---- Data listing

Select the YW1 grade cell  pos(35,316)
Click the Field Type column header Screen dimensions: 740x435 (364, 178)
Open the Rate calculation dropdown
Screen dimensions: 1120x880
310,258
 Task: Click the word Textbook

--------
---- Data listing

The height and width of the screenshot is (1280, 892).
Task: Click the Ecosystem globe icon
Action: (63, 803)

--------

■ Directions:
A verbatim transcription is needed of the lines above, starting at the line with "Select the YW1" and ending at the line with "Task: Click the word Textbook", both included, and of nothing else.

■ Answer to this exercise:
Select the YW1 grade cell  pos(35,316)
Click the Field Type column header Screen dimensions: 740x435 (364, 178)
Open the Rate calculation dropdown
Screen dimensions: 1120x880
310,258
 Task: Click the word Textbook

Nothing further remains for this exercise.